## INPUT RECORDS

__________

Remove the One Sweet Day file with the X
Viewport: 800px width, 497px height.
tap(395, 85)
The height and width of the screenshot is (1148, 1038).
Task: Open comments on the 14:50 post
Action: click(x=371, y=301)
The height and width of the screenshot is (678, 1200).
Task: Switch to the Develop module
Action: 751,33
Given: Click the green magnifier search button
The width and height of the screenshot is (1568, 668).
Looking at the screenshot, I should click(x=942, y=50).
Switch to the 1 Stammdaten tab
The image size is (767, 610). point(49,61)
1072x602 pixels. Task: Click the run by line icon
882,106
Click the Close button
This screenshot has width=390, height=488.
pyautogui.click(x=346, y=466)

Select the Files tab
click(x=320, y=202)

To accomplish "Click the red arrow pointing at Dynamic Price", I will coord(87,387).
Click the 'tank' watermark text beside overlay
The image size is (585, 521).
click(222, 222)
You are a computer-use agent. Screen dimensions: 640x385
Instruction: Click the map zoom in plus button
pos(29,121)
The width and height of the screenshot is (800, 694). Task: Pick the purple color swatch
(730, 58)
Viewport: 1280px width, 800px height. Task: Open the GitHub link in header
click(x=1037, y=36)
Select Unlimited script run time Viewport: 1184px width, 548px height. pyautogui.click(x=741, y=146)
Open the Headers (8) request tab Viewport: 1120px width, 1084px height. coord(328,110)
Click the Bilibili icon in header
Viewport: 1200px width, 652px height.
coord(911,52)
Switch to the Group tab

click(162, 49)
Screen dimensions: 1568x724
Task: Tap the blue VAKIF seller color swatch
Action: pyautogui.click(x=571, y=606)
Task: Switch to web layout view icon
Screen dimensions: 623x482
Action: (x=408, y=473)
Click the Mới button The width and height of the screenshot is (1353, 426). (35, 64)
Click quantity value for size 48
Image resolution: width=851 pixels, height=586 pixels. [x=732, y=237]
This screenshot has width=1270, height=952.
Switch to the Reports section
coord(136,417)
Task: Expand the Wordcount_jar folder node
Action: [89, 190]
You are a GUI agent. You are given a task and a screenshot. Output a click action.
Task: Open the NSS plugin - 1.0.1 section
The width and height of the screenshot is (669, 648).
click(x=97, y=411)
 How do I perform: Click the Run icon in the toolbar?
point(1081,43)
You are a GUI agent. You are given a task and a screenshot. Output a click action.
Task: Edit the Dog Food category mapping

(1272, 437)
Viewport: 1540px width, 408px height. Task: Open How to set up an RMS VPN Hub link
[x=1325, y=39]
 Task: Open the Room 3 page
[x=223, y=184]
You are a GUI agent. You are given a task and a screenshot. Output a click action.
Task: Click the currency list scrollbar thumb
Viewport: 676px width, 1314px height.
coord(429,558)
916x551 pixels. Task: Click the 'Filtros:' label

__________

Could you retype each record exactly as it appears?

Remove the One Sweet Day file with the X
Viewport: 800px width, 497px height.
tap(395, 85)
The height and width of the screenshot is (1148, 1038).
Task: Open comments on the 14:50 post
Action: click(x=371, y=301)
The height and width of the screenshot is (678, 1200).
Task: Switch to the Develop module
Action: 751,33
Given: Click the green magnifier search button
The width and height of the screenshot is (1568, 668).
Looking at the screenshot, I should click(x=942, y=50).
Switch to the 1 Stammdaten tab
The image size is (767, 610). point(49,61)
1072x602 pixels. Task: Click the run by line icon
882,106
Click the Close button
This screenshot has width=390, height=488.
pyautogui.click(x=346, y=466)

Select the Files tab
click(x=320, y=202)

To accomplish "Click the red arrow pointing at Dynamic Price", I will coord(87,387).
Click the 'tank' watermark text beside overlay
The image size is (585, 521).
click(222, 222)
You are a computer-use agent. Screen dimensions: 640x385
Instruction: Click the map zoom in plus button
pos(29,121)
The width and height of the screenshot is (800, 694). Task: Pick the purple color swatch
(730, 58)
Viewport: 1280px width, 800px height. Task: Open the GitHub link in header
click(x=1037, y=36)
Select Unlimited script run time Viewport: 1184px width, 548px height. pyautogui.click(x=741, y=146)
Open the Headers (8) request tab Viewport: 1120px width, 1084px height. coord(328,110)
Click the Bilibili icon in header
Viewport: 1200px width, 652px height.
coord(911,52)
Switch to the Group tab

click(162, 49)
Screen dimensions: 1568x724
Task: Tap the blue VAKIF seller color swatch
Action: pyautogui.click(x=571, y=606)
Task: Switch to web layout view icon
Screen dimensions: 623x482
Action: (x=408, y=473)
Click the Mới button The width and height of the screenshot is (1353, 426). (35, 64)
Click quantity value for size 48
Image resolution: width=851 pixels, height=586 pixels. [x=732, y=237]
This screenshot has width=1270, height=952.
Switch to the Reports section
coord(136,417)
Task: Expand the Wordcount_jar folder node
Action: [89, 190]
You are a GUI agent. You are given a task and a screenshot. Output a click action.
Task: Open the NSS plugin - 1.0.1 section
The width and height of the screenshot is (669, 648).
click(x=97, y=411)
 How do I perform: Click the Run icon in the toolbar?
point(1081,43)
You are a GUI agent. You are given a task and a screenshot. Output a click action.
Task: Edit the Dog Food category mapping

(1272, 437)
Viewport: 1540px width, 408px height. Task: Open How to set up an RMS VPN Hub link
[x=1325, y=39]
 Task: Open the Room 3 page
[x=223, y=184]
You are a GUI agent. You are given a task and a screenshot. Output a click action.
Task: Click the currency list scrollbar thumb
Viewport: 676px width, 1314px height.
coord(429,558)
916x551 pixels. Task: Click the 'Filtros:' label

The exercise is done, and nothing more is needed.